Item-finding records:
......

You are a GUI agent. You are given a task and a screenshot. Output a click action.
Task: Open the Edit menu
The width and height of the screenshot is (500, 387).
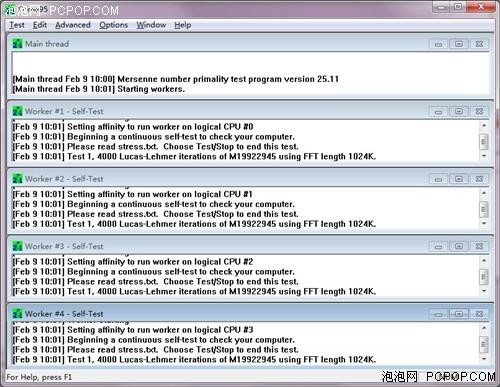click(40, 25)
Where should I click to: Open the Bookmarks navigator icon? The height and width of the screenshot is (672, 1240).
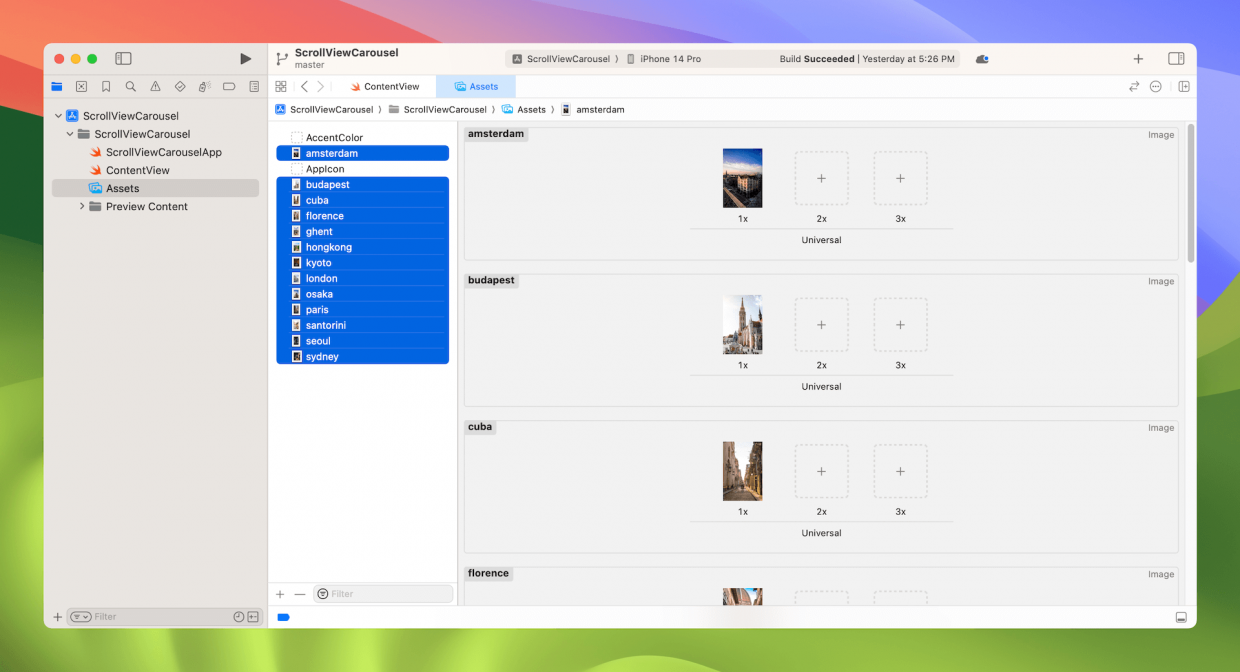coord(106,87)
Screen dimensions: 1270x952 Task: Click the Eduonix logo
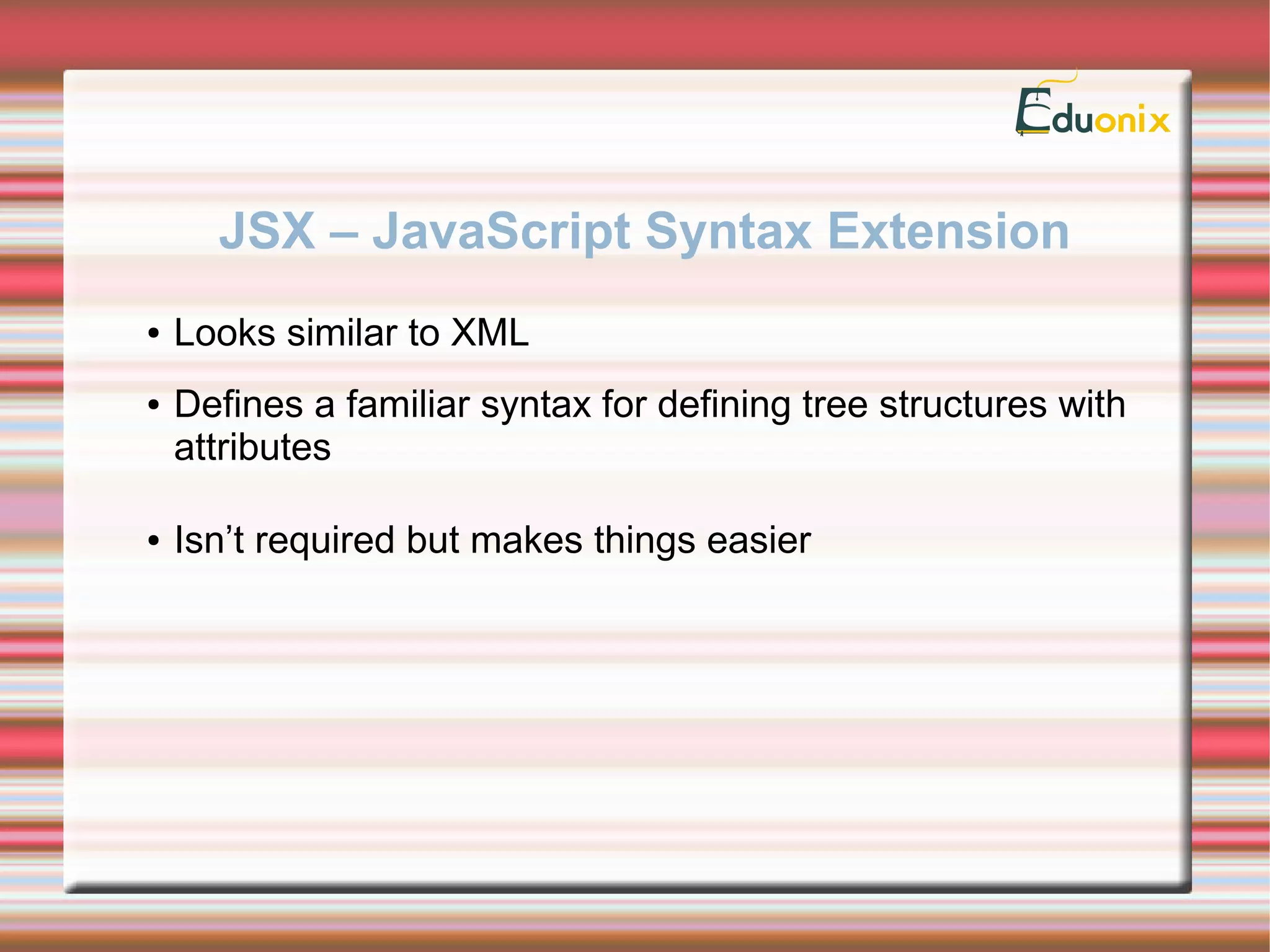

......

◆ Task objective ◆
Please copy every line of the material above word for word, leaving out the pictures.

◆ In response ◆
You are a GUI agent. You are given a task and a screenshot. Output a click action.
Task: Open the Edit menu
The width and height of the screenshot is (500, 387).
click(40, 25)
Where should I click to: Open the Bookmarks navigator icon? The height and width of the screenshot is (672, 1240).
coord(106,87)
Screen dimensions: 1270x952 Task: Click the Eduonix logo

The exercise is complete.